Veteran journalist Bill Moyers is using his PBS show, Bill Moyers’ Journal, to raise the public profile of a postal rate change that has been stirring anger in the progressive press for weeks.

Earlier this month, the price of a first-class stamp went up two cents, to 41 cents. What most people do not know is that another postal rate increase is proposed to go into effect July 15, this one affecting magazines. Robert W. McChesney, a professor of communication at the University of Illinois at Urbana-Champaign and founder of the progressive media organization Free Press, writes in In These Times that smaller magazines could see their postal costs increase by as much as 25 percent, while those of large, mass-market magazines would see a much smaller increase. The magazines had been preparing for a still-high, but more equally shared, rate increase of about 12 percent.

Moyers, in an essay written for his show, says:

It’s time to send an SOS for the least among us—I mean small independent magazines. They are always struggling to survive while making a unique contribution to the conversation of democracy.
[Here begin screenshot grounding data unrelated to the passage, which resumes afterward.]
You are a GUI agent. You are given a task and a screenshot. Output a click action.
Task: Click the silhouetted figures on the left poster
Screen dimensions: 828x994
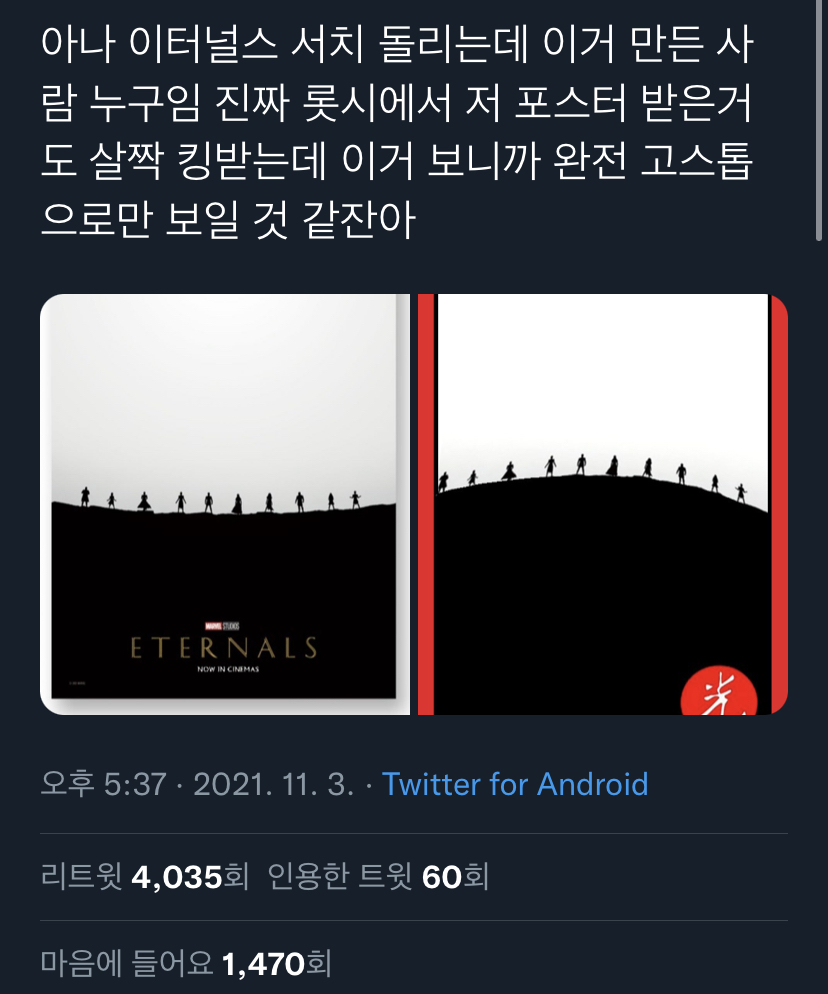220,500
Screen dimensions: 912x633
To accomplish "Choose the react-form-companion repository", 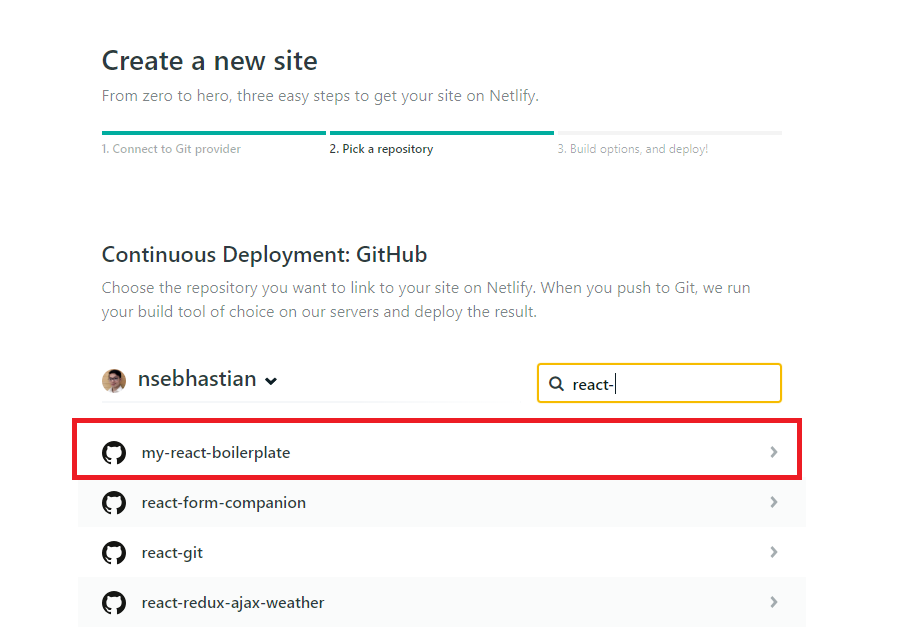I will tap(224, 503).

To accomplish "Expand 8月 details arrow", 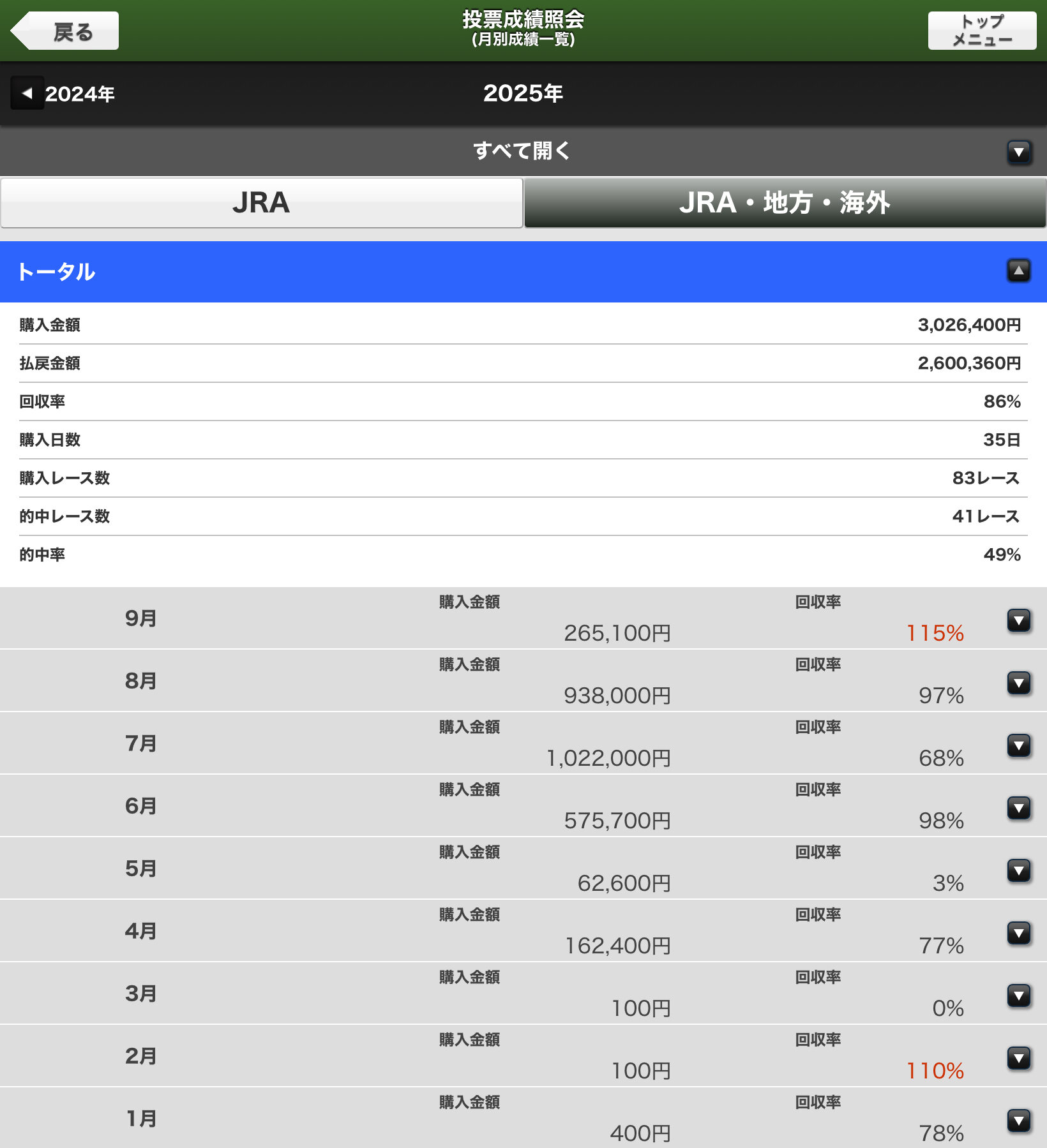I will click(x=1018, y=682).
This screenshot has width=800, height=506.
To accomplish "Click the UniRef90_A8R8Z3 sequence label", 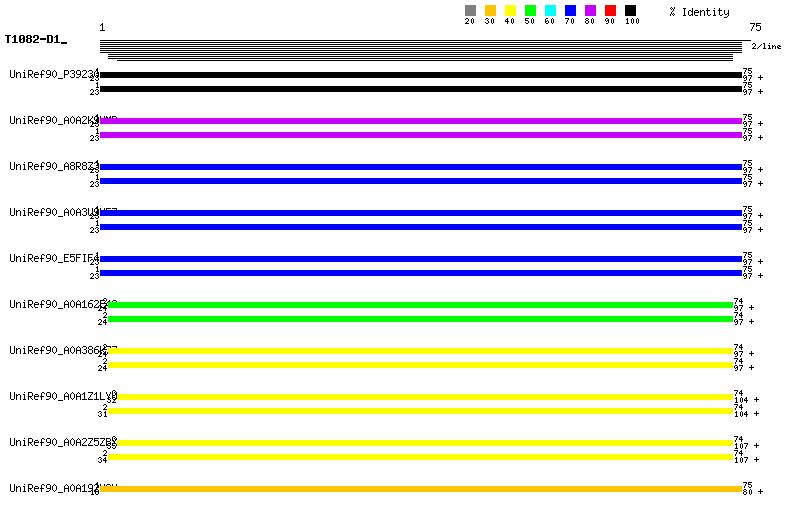I will pyautogui.click(x=53, y=166).
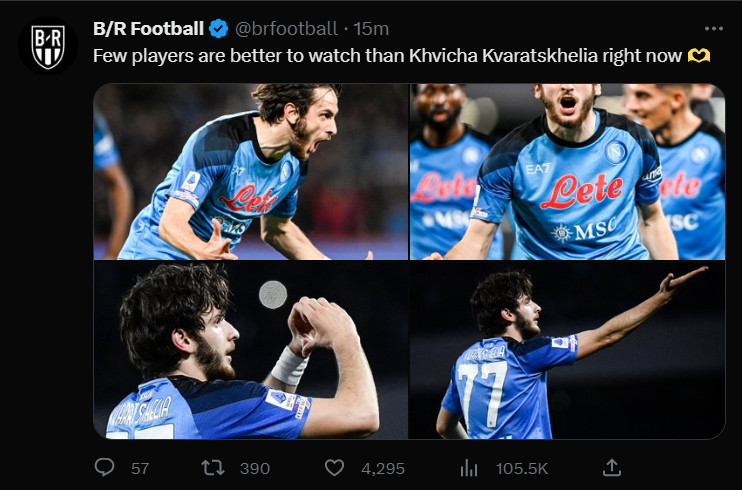The height and width of the screenshot is (490, 742).
Task: Open the view analytics bar-chart icon
Action: click(x=468, y=467)
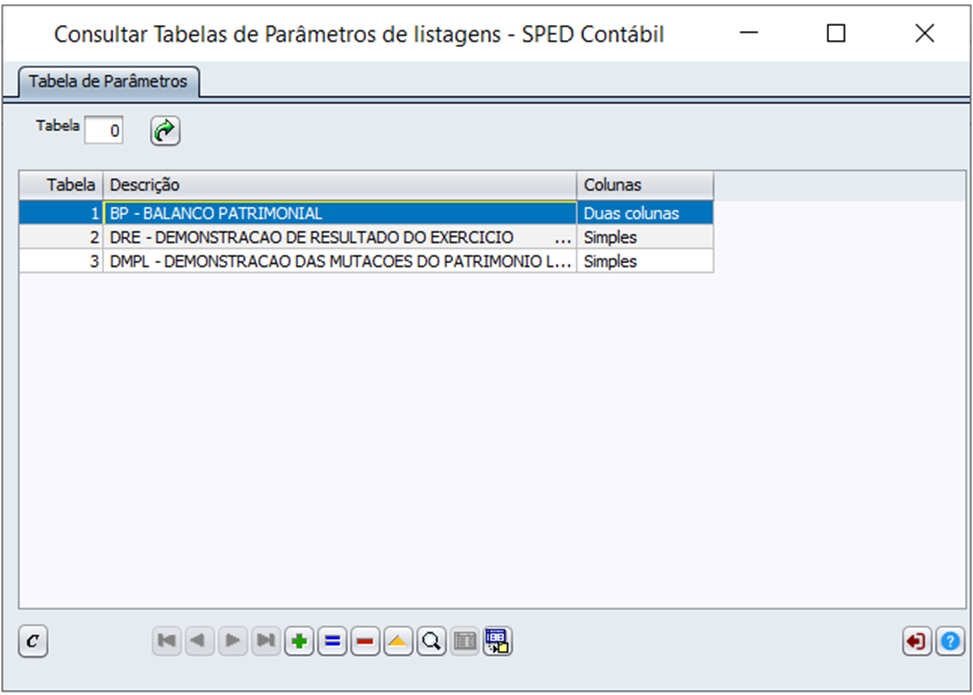973x695 pixels.
Task: Click the blue equals edit record icon
Action: point(332,641)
Magazines like National Review, The American Prospect, Sojourners, The American Conservative, The Nation, Washington Monthly, Mother Jones, In These Times, World Magazine, The Christian Century, Christianity Today, Columbia Journalism Review, Reason and many others.

The Internet may be the way of the future, but for today much of what you read on the Web is generated by newspapers and small magazines. They may be devoted to a cause, a party, a worldview, an issue, an idea, or to one eccentric person’s vision of what could be, but they nourish the public debate. America wouldn’t be the same without them.

Our founding fathers knew this; knew that a low-cost postal incentive was crucial to giving voice to ideas from outside the main tent. So they made sure such publications would get a break in the cost of reaching their readers. That’s now in jeopardy. An impending rate hike, worked out by postal regulators, with almost no public input but plenty of corporate lobbying, would reward big publishers like Time Warner, while forcing these smaller periodicals into higher subscription fees, big cutbacks and even bankruptcy.

It’s not too late. The postal service is a monopoly, but if its governors, and especially members of Congress, hear from enough citizens, they could have a change of heart. So, liberal or conservative, left or right, libertarian, vegetarian, communitarian or Unitarian, or simply good Samaritan, let’s make ourselves heard.

Free Press and alternative media organizations are encouraging people to go to stoppostalratehikes.com to send letters to members of Congress and to the U.S. Postal Service Board of Governors to stop the rate hike.